When I first arrived at my university, I was a fairly notorious activist active in far-right politics. At this time, I was largely considered a “reformer” in the same vein as Marine Le Pen in France, the daughter of hard-line nationalist Jean-Marie Le Pen, who transformed her far-right party into an inclusive right-wing populist movement. I had advocated for allowing non-white members to join the radical party of which I was a member in my youth. I also supported civil partnerships for gay couples, while most in the party did not. My experience in college and university, however, was a catalyst for my radicalisation, pushing me briefly into the hands of the most extreme wings of the movement after far-left activists committed themselves to making my life a misery. I was hounded on campus daily, physically assaulted in the street, and even targeted by a vicious leafleting campaign designed to ensure every single student believed I was an imminent threat to their safety.
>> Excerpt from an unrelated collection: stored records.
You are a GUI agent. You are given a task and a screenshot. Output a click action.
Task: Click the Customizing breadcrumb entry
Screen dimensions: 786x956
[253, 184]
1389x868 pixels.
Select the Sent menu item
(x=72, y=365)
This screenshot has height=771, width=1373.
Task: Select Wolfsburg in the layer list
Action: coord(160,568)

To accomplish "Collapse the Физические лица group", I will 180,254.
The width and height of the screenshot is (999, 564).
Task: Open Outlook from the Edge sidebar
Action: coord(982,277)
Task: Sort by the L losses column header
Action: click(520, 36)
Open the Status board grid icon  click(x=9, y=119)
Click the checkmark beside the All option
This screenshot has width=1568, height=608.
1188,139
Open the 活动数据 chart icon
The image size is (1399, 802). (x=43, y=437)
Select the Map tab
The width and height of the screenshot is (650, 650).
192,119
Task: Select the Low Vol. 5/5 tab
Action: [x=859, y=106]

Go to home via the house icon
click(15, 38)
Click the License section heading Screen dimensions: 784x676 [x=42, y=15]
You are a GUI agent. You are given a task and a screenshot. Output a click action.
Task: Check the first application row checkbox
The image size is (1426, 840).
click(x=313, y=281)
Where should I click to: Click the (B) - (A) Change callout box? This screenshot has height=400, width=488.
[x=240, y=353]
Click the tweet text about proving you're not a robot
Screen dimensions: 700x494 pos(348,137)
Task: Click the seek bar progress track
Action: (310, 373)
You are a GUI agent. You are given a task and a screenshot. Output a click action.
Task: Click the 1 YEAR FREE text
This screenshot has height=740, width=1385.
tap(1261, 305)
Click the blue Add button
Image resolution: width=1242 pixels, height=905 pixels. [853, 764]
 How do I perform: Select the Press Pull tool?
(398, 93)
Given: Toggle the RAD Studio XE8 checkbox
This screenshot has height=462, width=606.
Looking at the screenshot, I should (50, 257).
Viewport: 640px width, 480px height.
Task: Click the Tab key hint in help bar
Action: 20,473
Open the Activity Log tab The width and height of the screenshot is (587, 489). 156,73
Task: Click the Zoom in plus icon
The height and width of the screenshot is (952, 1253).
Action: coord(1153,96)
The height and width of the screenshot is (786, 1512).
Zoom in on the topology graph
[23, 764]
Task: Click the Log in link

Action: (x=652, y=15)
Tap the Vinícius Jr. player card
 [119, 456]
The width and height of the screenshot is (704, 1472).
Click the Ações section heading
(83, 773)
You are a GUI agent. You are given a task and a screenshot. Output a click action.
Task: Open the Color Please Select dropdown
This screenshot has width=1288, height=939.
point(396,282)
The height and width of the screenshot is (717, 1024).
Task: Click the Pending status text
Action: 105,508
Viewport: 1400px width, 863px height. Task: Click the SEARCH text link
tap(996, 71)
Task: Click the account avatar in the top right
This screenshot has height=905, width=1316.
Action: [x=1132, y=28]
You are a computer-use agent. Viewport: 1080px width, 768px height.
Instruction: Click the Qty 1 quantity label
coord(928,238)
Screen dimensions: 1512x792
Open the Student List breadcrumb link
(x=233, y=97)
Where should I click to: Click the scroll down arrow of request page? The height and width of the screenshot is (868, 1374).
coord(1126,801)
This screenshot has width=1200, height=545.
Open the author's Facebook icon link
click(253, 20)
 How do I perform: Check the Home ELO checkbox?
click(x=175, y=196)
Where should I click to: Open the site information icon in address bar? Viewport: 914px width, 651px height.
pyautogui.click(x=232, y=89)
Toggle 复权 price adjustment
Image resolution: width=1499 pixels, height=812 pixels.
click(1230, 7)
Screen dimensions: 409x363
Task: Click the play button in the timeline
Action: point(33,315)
Imagine arriving to class one day only to find posters plastered all over the building with your photograph comparing you to far-right serial killer Anders Breivik. That’s what happened to me and let me tell you: it did not make me change my mind. It did not make me want to make friends with those left-wingers who disagreed with me. In fact, it even harmed my previously strong relationships with left-wing friends in my city. If their intention was to push me even further away, they succeeded. At least briefly, anyway.
It was during this time that extreme left-wing activists also attempted to find my home address and would regularly issue me death threats online. I recall one very specific threat that detailed how they would locate my home and slash my dog’s throats (I was a dog handler at the time).
In more recent years, after having left extremist politics in my early 20s, my wife and I found ourselves the victims of doxxing attempts by extreme right-wingers who found “fame” online by publicly shaming, harassing, and bullying unsuspecting victims on hours-long video streams with the intent of manufacturing drama and attracting eyeballs to their YouTube accounts. For those not in the know, this industry is known as “Internet Blood Sports,” and those who engage in it have one purpose: to harass victims with more followers than them so brutally, so frequently, and so shamelessly that they fight back in defence and create more content for the aggressor to parody or relay to their viewers. It’s effectively professional bullying, and it’s incentivised by social media platforms like YouTube, Rumble, and X that not only permit it but pay out ad dollars for it. Nick Fuentes’ content could arguably be placed into this category.
And while these people attempted to find our home and publish our address, some of their most unhinged followers would send us credible death threats. Sometimes they were emails, and sometimes they were videos. Here’s one:
Thankfully, this man does not know where we live. At least, yet.
Another man, as unhinged as the one above, would send us hundreds of emails per day for at least a year until he was eventually locked up. Incredibly, he wasn’t locked up for sending us daily death threats and photoshopped images of my wife being brutally raped and murdered, but for punching a woman in the street in his home country.
There are dangerous people out there, and those who engage in doxxing campaigns online know it. These activists know the damage they can do. They know that they can inflict extreme emotional and physical damage on their political opponents without stepping a foot out their door, getting their hands dirty, or risking arrest.
All they need to do is find the address and publish it; their mentally unwell followers will do the rest. As we have seen with the recent attempt on Nick Fuentes’ life.